Прислонясь к стене у открытой двери аванложи,{299} стояла Наташа.
— Я вас так давно не видела, соскучилась, — говорила она, подавая руку.
Она говорила спокойно, даже развязно, но в глазах было что-то виноватое, умоляющее.
На минуту что-то милое, давно знакомое охватило Митю, и он улыбнулся сконфуженно, не находя слов.
— Наташа, начинается, — окликнула из ложи Александра Львовна, но Наташа прикрыла дверь и отошла отложи.
— Мне не хочется смотреть, эта Рюмина — невозможная кривляка. Вы не находите? Впрочем, вы с нею хорошо знакомы, — засмеялась Наташа, — и опять что-то злое послышалось в ее голосе.
«Неужели она догадывается?» — подумал Митя, и почему-то ему стало стыдно и даже мерзко.
Стоило бы Наташе в ту минуту сказать ему что-нибудь ласковое, быть опять той дорогой, милой Наташей, которая жила теперь только в воспоминаниях, и, как тяжелое наваждение, рассеялись бы все чары Анны Валерьяновны.
Но потому ли, что Митя молчал, или вдруг оскорбившись за свой порыв, но в глазах Наташи уже не было больше просьбы о прощении, и опять лицо ее стало надменным и каменным.
Она промолвила насмешливо:
— Ну, что же, расскажите во имя нашей прежней дружбы — помните, как вы уверяли в ее прочности с вашей стороны? Расскажите о себе, как вы живете, счастливы ли?
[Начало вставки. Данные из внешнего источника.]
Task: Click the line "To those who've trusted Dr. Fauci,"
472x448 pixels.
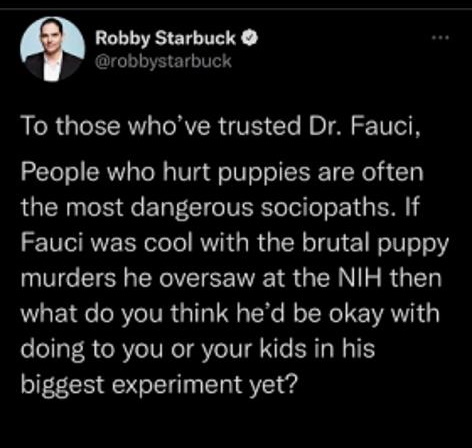Action: [x=220, y=127]
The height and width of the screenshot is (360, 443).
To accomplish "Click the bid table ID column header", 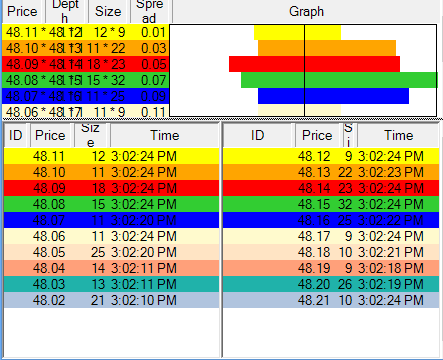I will (16, 135).
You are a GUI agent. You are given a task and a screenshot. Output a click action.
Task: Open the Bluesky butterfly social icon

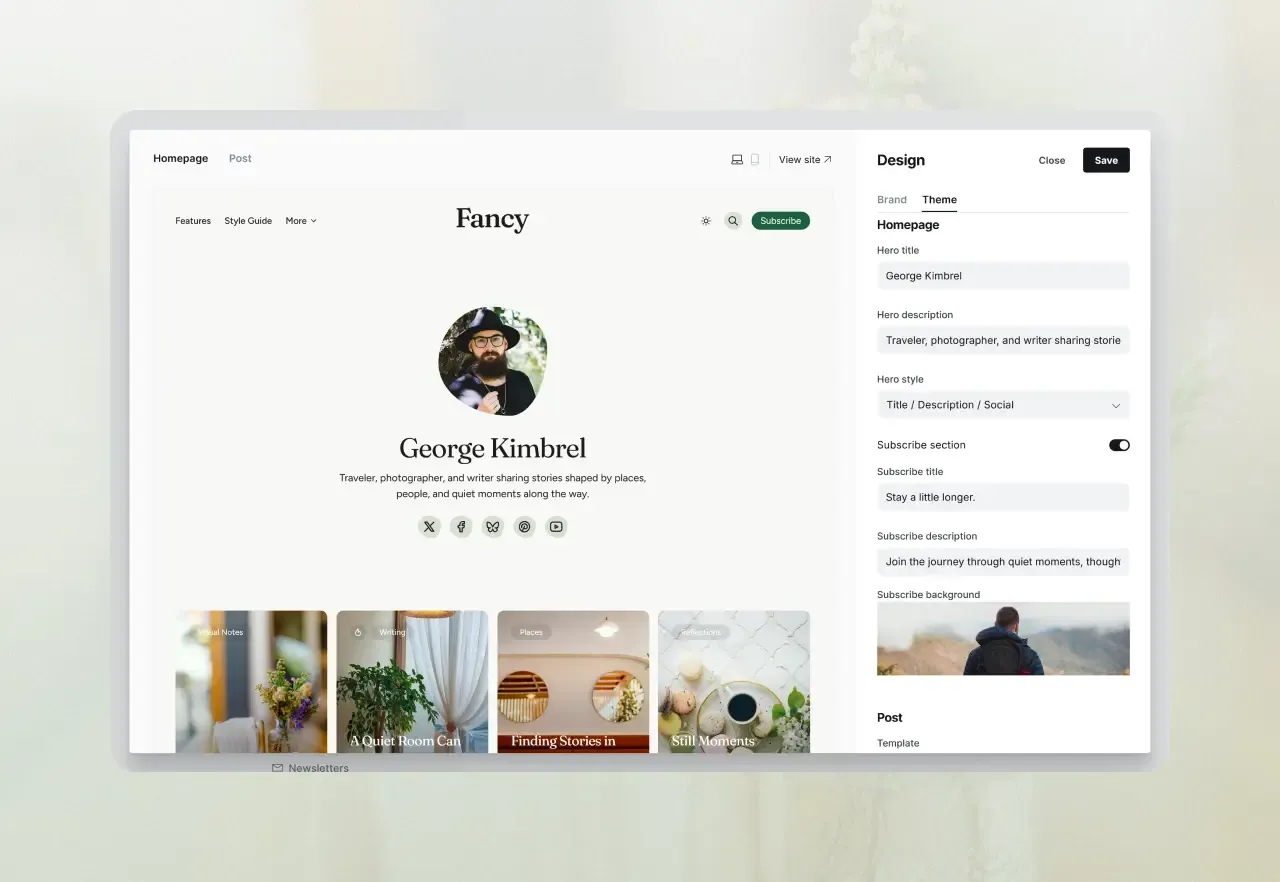tap(493, 527)
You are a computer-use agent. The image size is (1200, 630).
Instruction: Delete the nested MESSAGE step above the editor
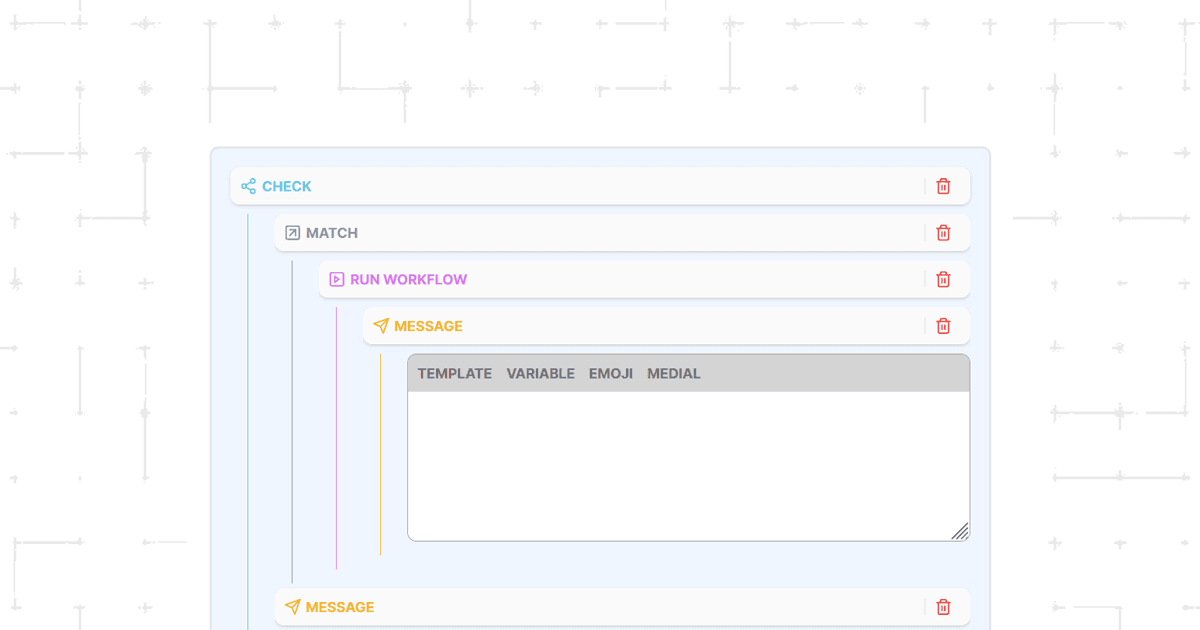(943, 326)
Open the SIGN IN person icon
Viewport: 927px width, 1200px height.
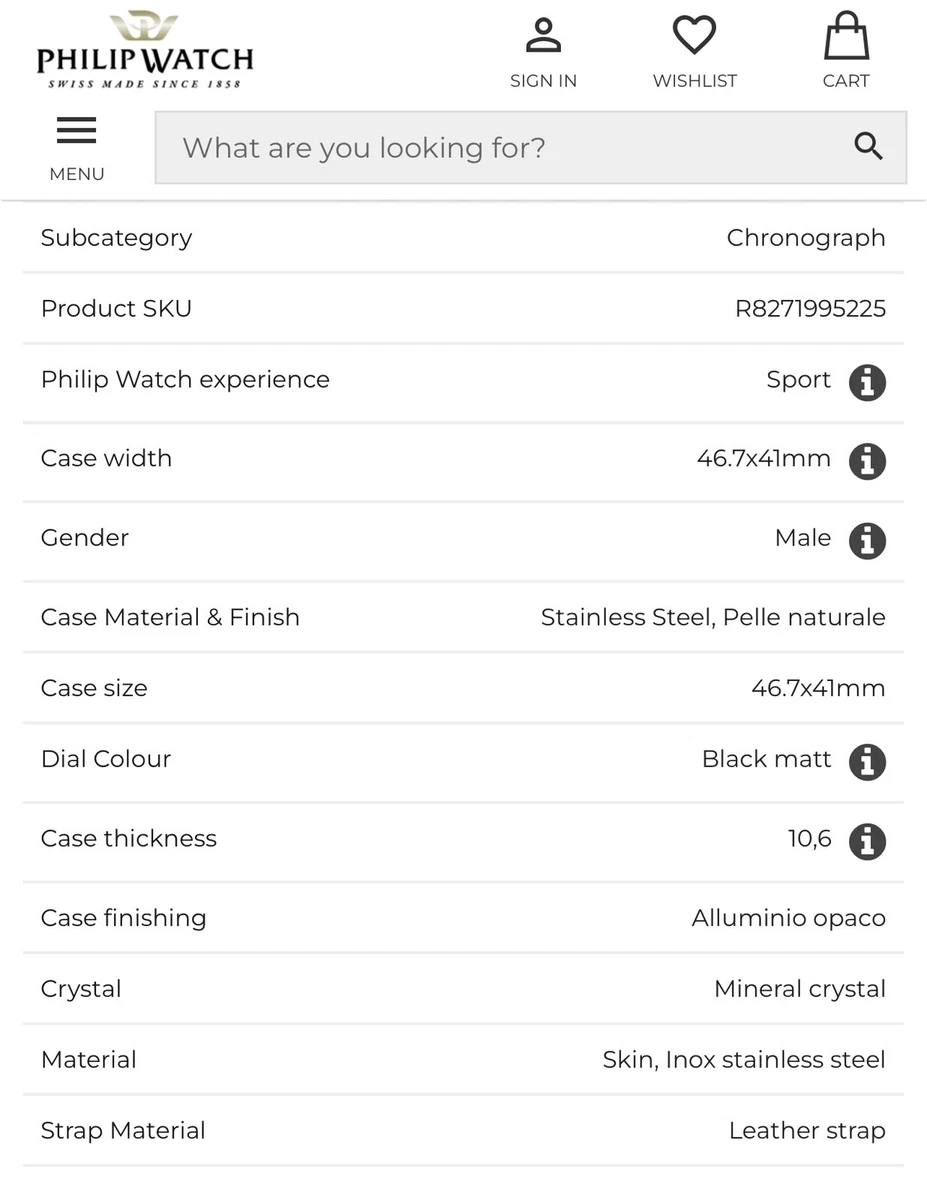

Хотелось Мите сказать: «Наташа, милая, не надо так разговаривать. Ведь только вас люблю я. Зачем мучите себя и меня?» — но, взглянув в насмешливое, холодное лицо Наташино, услышав смутно доносившийся со сцены падающий, слегка задыхающийся голос Рюминой, Митя выпрямился и ответил:
— Да, я счастлив, как никогда еще счастлив не был и не мог бы быть.
В его словах были вызов и признание в любви к другой, о чем прежде только догадывалась Наташа, не имея никаких фактов.
Наташа слегка побледнела, но сейчас же оправилась и, глядя прямо в глаза Мите, произнесла:
— Ну вот и отлично. А у нас, знаете, новость — князь Чугунов сделал мне предложение.